DeMark Sees China Index Rally as Bears Exhausted Below 1,960Lu Wang
The Shanghai Composite Index will rally 48 percent within nine months after its decline below 1,960 signaled selling has climaxed, according to Tom DeMark, the creator of indicators to show turning points in securities.
The benchmark index for Chinese equities will advance to 2,900 after its decline produced a buy signal on the Sequential and Combo charts, designed to identify market tops and bottoms, said DeMark, who has spent more than 40 years developing market-timing indicators. The Shanghai index rose 0.8 percent to 1,975.14 at today’s close after earlier falling to the lowest level since January 2009. It’s down 10 percent in 2012.
“Everyone is negative on SHCOMP index, absolutely everyone,” DeMark wrote in an e-mail, referring to the Chinese benchmark gauge’s ticker symbol. “And now is the perfect environment to make a low and be positive as the last seller, figuratively speaking, has sold.”
China is headed for its slowest economic growth in more than a decade as the central bank tightened monetary policies in 2010 and 2011 to tame inflation.
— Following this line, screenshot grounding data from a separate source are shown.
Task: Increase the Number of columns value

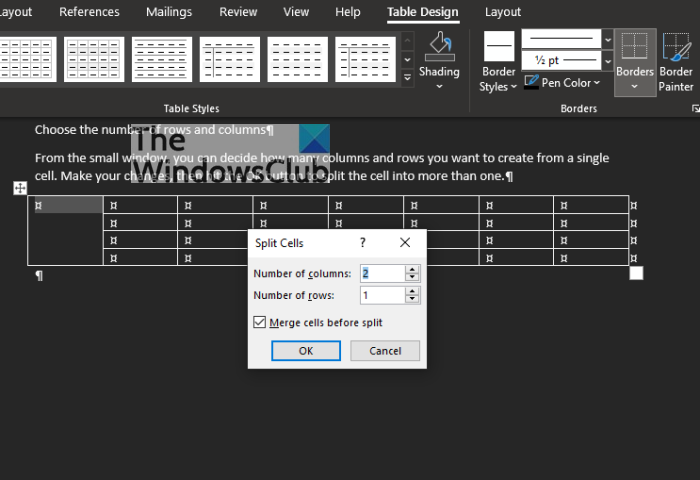Action: click(412, 270)

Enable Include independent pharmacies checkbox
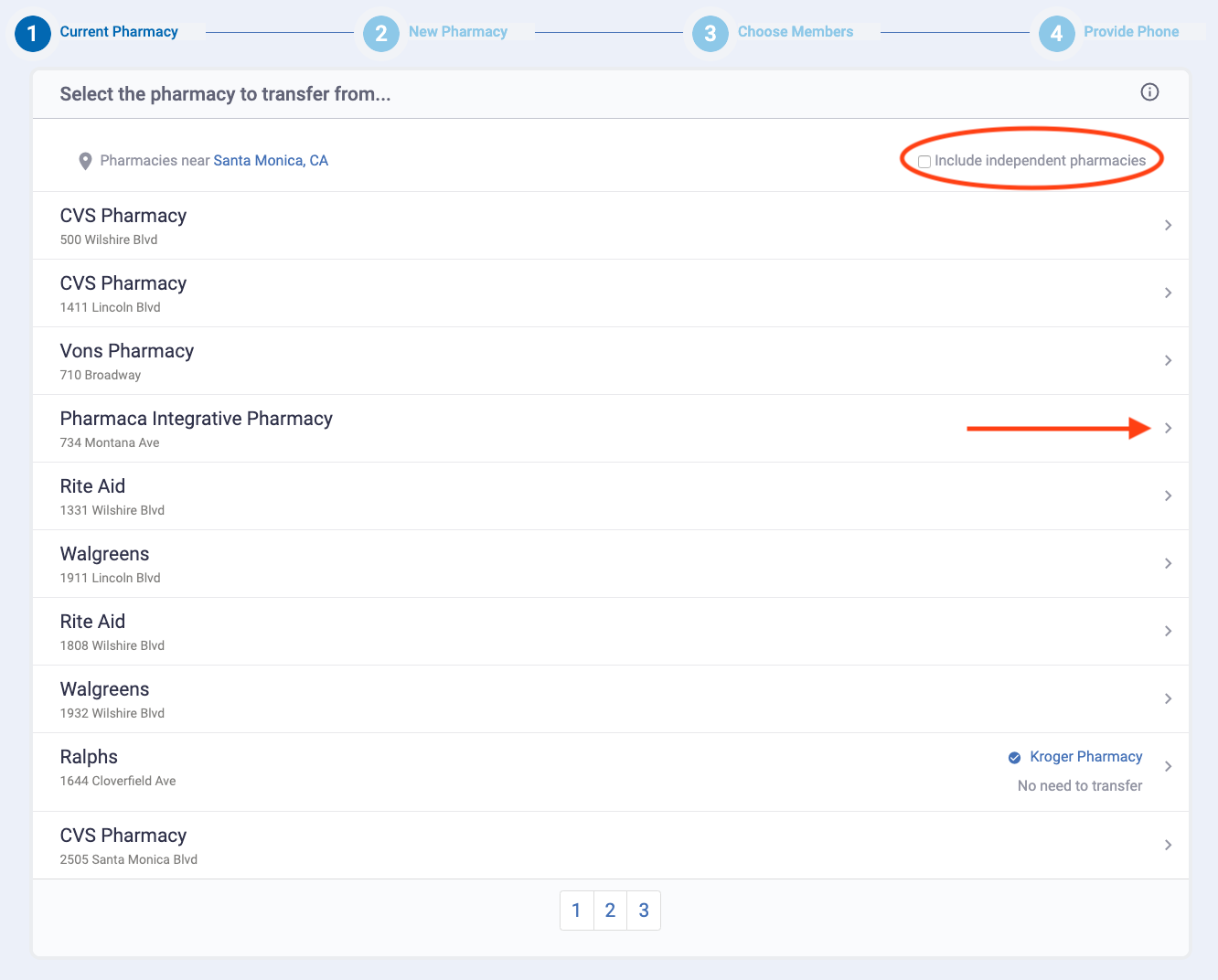(924, 162)
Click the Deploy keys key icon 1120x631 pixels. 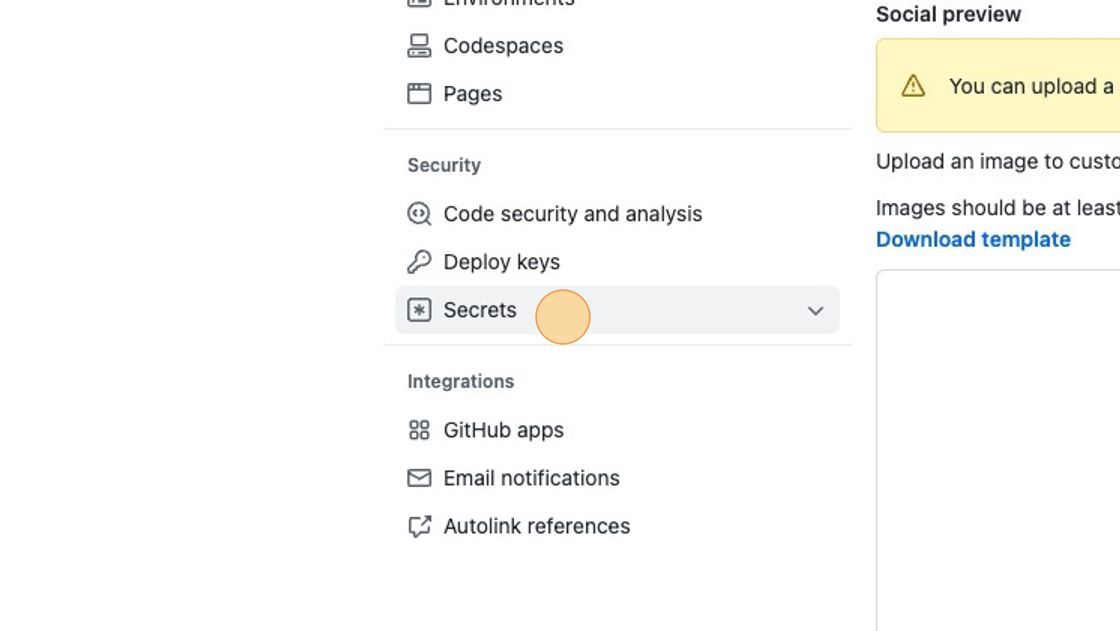(x=419, y=262)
The People’s Bank of China raised its benchmark interest rate five times during the last two years before cutting twice in 2012. The economy is projected to grow 7.7 percent this year, the slowest since 1999, according to median estimate of 49 economists surveyed by Bloomberg.
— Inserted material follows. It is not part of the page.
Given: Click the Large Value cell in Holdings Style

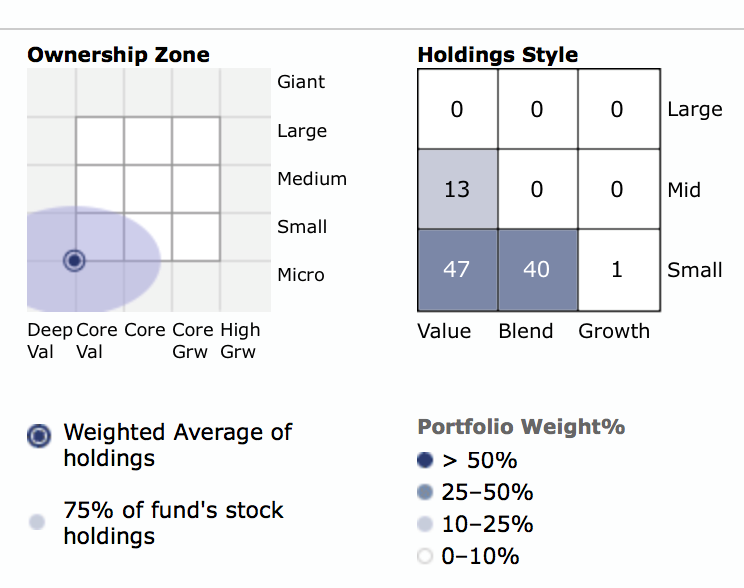Looking at the screenshot, I should (x=457, y=109).
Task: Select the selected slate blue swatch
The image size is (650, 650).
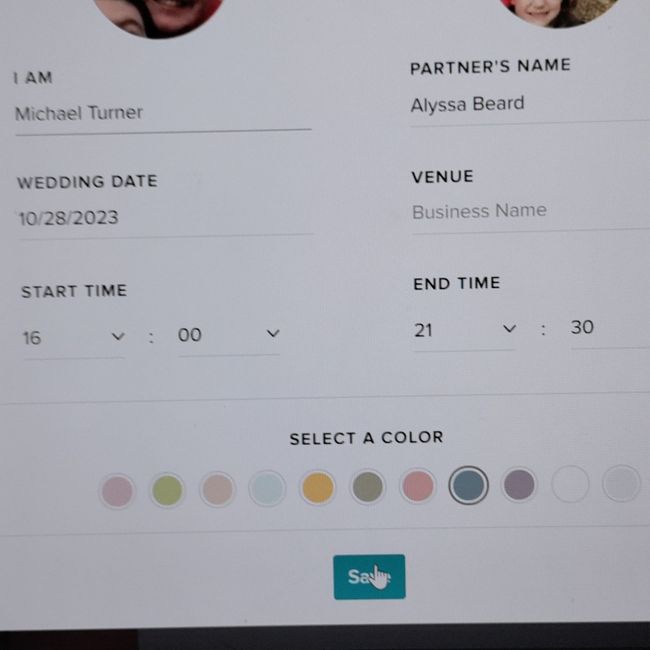Action: coord(469,485)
Both DeMark’s Sequential and Combo indicators completed “13 countdown” on a daily basis for the Shanghai index last month. In general, DeMark’s “countdown” study involves comparing a security’s closing price to its highest or lowest levels two periods earlier, with cycles of “exhaustion” forming when a pattern continues 13 times.
On the weekly basis, the Combo indicator finished “13 countdown” in September while the Sequential chart formed a “12 countdown” last week.
“I believe SHCOMP index made a low and should have a very strong rally for a number of months,” DeMark wrote.
DeMark, an adviser to Steven A. Cohen’s SAC Capital Advisors LP, predicted last year that the Standard & Poor’s 500 Index’s retreat would stop at 1,076. The index bottomed at 1,074.77 on Oct. 4, 2011. His Oct. 24 call for the S&P 500 to make a “solo move” and rally 5 percent to about 1,480 around the presidential elections didn’t come true. The index hasn’t gone above 1,428.39 on a closing basis since the forecast.
DeMark provided consulting to hedge funds including George Soros’s Soros Fund Management LLC and Leon Cooperman’s Omega Advisors Inc. Market Studies makes money by charging traders for access to its indicators. It also sells subscriptions to the indicators on the Bloomberg Professional service for $500 a month. Bloomberg LP, the parent of Bloomberg News, takes a percentage. DeMark has a similar arrangement with Thomson Reuters Corp. DeMark won’t say how many subscribers he has.